Document excerpt below:

Clever Corvids: using tools (Introduction)

by dhw, Thursday, September 10, 2015, 11:51 (3151 days ago) @ David Turell

DAVID: One cannot tell the difference between using intelligence and following intelligent information they have been given. Example: I wanted to be a physician, but could not intelligently act in that role until I had the training (given to me) to then perform intelligent acts as a physician.-dhw: An excellent analogy. Thanks to your intelligence, you were able to absorb and process all the information necessary for your role and then use it appropriately. You are not an automaton. Thanks to their intelligence, bacteria are able to absorb and process all the information necessary for their role and then use it appropriately. They are not automatons.-DAVID: But you haven't challenged the point of my analogy: one cannot tell the difference. On the outside looking in there are always the two possibilities, and you always pick one only, while seeing both. I do the same, but based on other biological situations I've mentioned over and over.-Oh my God, then you're a robot!-But you are quite right: on the outside looking in there are always the two possibilities, and you always pick one only, while seeing both. I do the same, but based on the biological situations mentioned over and over again by Shapiro, McClintock, Margulis, Pfeffer, Albrecht-Buehler....-DAVID (under "Nature's Wonders”): Mealy bugs survive because they have onboard two bacteria, one inside the other, to produce the necessary amino acids to survive and to share genes:-http://www.sciencedaily.com/releases/2013/06/130620142954.htm-QUOTE: "Mealybugs only eat plant sap, but sap doesn't contain all the essential amino acids the insects need to survive. Luckily, the bugs have a symbiotic relationship with two species of bacteria -- one living inside the other in a situation unique to known biology -- to manufacture the nutrients sap doesn't provide.

End of Document excerpt.

* Exercise 1: According to the forum post, why do mealybugs rely on a symbiotic relationship with two species of bacteria? Answer in one to three sentences.
* Exercise 2:
Answer these questions from the forum post:
(a) On what day and date was the post written?
(b) What role did David want to take on, and what did he need before he could act intelligently in it?
(c) What is the only food mealybugs eat?
* Exercise 3: Pick up the forum post on intelligence and symbiotic bacteria and continue it from where it stops.

Dataset records below:

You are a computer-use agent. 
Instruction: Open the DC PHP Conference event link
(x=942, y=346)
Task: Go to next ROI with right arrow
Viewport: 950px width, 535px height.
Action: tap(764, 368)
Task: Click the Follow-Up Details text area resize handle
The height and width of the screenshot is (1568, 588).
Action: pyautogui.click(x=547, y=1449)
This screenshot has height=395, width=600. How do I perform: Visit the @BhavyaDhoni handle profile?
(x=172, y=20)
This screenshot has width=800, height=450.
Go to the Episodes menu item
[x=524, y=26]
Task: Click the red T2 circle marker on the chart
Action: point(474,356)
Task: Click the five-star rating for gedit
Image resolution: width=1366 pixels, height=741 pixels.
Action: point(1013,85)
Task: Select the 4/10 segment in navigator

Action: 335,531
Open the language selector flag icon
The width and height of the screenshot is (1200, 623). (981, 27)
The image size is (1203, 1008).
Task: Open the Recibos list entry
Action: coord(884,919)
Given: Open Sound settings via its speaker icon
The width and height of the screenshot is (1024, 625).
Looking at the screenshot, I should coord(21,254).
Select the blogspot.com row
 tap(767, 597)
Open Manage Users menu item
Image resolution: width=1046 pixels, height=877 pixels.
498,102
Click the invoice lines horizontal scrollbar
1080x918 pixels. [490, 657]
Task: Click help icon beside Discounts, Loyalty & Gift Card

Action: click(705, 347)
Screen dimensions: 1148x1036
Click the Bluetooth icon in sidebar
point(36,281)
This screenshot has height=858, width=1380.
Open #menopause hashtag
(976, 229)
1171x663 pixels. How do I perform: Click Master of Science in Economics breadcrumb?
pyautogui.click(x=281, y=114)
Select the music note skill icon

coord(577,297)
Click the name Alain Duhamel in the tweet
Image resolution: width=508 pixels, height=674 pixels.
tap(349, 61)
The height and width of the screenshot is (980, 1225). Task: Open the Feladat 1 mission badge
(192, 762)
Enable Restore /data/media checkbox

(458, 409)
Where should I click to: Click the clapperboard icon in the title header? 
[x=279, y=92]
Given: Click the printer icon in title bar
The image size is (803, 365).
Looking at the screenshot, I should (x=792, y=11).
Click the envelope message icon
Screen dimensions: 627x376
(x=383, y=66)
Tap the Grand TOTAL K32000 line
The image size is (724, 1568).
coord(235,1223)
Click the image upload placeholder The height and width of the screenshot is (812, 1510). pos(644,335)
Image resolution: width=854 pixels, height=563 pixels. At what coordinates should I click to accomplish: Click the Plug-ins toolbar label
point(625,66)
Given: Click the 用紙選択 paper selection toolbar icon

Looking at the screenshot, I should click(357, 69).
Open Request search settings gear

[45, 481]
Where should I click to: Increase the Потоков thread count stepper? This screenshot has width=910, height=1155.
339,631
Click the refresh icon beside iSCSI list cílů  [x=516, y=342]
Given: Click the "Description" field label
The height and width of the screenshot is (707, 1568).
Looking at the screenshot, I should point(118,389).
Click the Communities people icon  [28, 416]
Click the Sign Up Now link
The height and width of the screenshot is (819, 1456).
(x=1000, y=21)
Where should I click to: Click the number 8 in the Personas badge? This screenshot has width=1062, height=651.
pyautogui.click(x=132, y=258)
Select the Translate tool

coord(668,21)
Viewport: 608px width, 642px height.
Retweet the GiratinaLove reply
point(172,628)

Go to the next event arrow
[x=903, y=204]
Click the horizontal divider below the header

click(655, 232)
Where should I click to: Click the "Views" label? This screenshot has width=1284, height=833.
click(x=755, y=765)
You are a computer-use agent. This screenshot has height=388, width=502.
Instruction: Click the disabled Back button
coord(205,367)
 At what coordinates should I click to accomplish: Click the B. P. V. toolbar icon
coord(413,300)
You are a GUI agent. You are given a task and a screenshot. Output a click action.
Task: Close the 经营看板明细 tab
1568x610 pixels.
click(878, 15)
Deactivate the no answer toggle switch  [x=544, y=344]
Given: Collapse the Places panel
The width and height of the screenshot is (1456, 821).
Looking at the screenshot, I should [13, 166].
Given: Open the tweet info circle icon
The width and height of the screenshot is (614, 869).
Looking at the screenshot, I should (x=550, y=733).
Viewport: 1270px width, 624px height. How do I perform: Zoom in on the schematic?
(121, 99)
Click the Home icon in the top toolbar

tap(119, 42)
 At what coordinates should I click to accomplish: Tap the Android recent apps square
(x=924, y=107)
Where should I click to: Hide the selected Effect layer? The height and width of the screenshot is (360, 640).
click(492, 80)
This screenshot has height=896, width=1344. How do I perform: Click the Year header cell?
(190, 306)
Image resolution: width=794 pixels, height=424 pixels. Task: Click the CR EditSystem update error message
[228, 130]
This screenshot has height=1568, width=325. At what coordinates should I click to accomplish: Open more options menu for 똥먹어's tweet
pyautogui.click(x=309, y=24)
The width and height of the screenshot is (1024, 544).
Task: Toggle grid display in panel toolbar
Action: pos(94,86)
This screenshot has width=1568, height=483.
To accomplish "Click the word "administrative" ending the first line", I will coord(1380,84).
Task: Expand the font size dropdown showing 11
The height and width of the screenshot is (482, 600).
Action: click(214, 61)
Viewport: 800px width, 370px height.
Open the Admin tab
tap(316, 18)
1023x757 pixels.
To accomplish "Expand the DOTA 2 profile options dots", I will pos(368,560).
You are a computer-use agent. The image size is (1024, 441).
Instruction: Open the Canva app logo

End of Dataset records.

* Task result 1: Mealybugs eat only plant sap, and sap doesn't contain all the essential amino acids they need to survive. The two bacteria, one living inside the other, manufacture the nutrients that sap doesn't provide.

* Task result 2:
(a) Thursday, September 10, 2015.
(b) He wanted to be a physician and needed the training before he could perform intelligent acts in that role.
(c) Plant sap.

* Task result 3:
"The net result: The bacteria get a comfy mealybug home, and the bugs get the nutrition they need to live.”-Once more, huge thanks for sharing these wonders with us. -If these organisms have not worked out their own symbiotic relationship, who or what did? Are you telling me that God preprogrammed the first living cells to ensure that the mealybugs and bacteria would eventually get together? Or he dabbled to make them do it? You are faced with the same dilemma as with the weaverbird and its nest, the wasp that lays its eggs on a spider's back, the monarch butterfly that reproduces four times before emigrating, etc. You have finally conceded that these organisms may have an independent inventive intelligence of their own, but bacteria, which perform similar miracles of intricate design, have to have direct instructions from your God, because you cannot conceive of any intelligence without a brain. I still wonder why God has bothered to preprogramme such minutiae when apparently all he really wanted from evolution was us humans. But perhaps we humans can't exist without the mealybug/bacteria symbiosis.